Non-linear Poisson equation with gravitational term

Hi all,

I have a question regarding how to add a gravitational term in the one-dimensional non-linear Poisson equation in Fenics:
-\frac{\partial }{\partial x}(g(u)(\frac{\partial u}{\partial x} + 1)) = f,
where g(u) = u^2 + 1. This equation comes from porous media flow (Richards equation).

I tried some implementations using “Identity” and “derivative”, but could not figure out how to add the “1” in the equation (gravitational term) correctly.

Here is a minimum code example (modified from the non-linear Poisson in the tutorial). I appreciate your help.

from fenics import *
import numpy as np

def q(u):
    "Return nonlinear coefficient"
    return 1 + u**2

u_D = Expression('pow(x[0], 2) + 1', degree=1)
f = Expression('-10.0*pow(x[0], 4) - 4.0*pow(x[0], 3) - 12.0*pow(x[0], 2) - 4.0*x[0] - 4.0', degree=1)

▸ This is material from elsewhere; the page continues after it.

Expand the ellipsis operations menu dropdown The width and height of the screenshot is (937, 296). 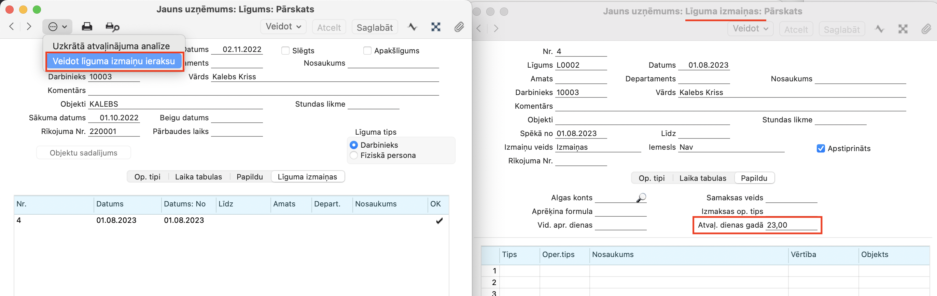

mesh = UnitIntervalMesh(8)
V = FunctionSpace(mesh, 'P', 1)
u_D = Expression(u_code, degree=1)

def boundary(x, on_boundary):
    return on_boundary

bc = DirichletBC(V, u_D, boundary)
u = TrialFunction(V)
v = TestFunction(V)
u_k = interpolate(Constant(0.0), V)
# a = q(u_k)*(u.dx(0) + 1.0)*v.dx(0)*dx # explicit derivative (not working)
# a = inner(q(u_k)*(nabla_grad(u) + Identity(1)), nabla_grad(v))*dx # used nabla_grad (not working)
a = inner(q(u_k)*(nabla_grad(u)), nabla_grad(v))*dx # without "1" in the equation (works for that case)
L = f*v*dx

u = Function(V)
eps = 1.0
tol = 1.0E-5
iteration = 0
maxiter = 25
while eps > tol and iteration < maxiter:
    iteration += 1
    solve(a == L, u, bc)
    diff = u.compute_vertex_values(mesh) - u_k.compute_vertex_values(mesh)
    eps = np.max(np.abs(diff))
    print(f"Iteration {iteration} and norm {eps}")

plot(u) # blue: computed solution
plot(interpolate(u_D, V)) # orange: true solution

Hi @Toshi,

The ufl_shape of the gravitational term is important. Consider the following:

from fenics import *

g1 = Constant(  1   )
g2 = Constant( (1,) )
g3 = Identity(1)



(1, 1)

As can be seen, Constant(1) is a scalar, Constant( (1,) ) is a one-component vector, and Identity(1) is a 1 \times 1 matrix. You need to choose a form that is compatible with the derivative operator that you are using. For nabla_grad (which returns a one-component vector), you should use:

g = Constant((1,))
a = inner(q(u_k)*nabla_grad(u), nabla_grad(v))*dx
L = (f*v - inner(q(u_k)*g, nabla_grad(v)))*dx

Note that I have corrected your variational form by moving the gravitational term to the RHS. As you had defined it, it caused an ArityMismatch, because nabla_grad(u) depends on the trial function, while Constant( (1,) ) does not.

Hi Connor,

Thank you very much for your detailed explanation with examples. It was very clear, and my code is now working well! Thank you!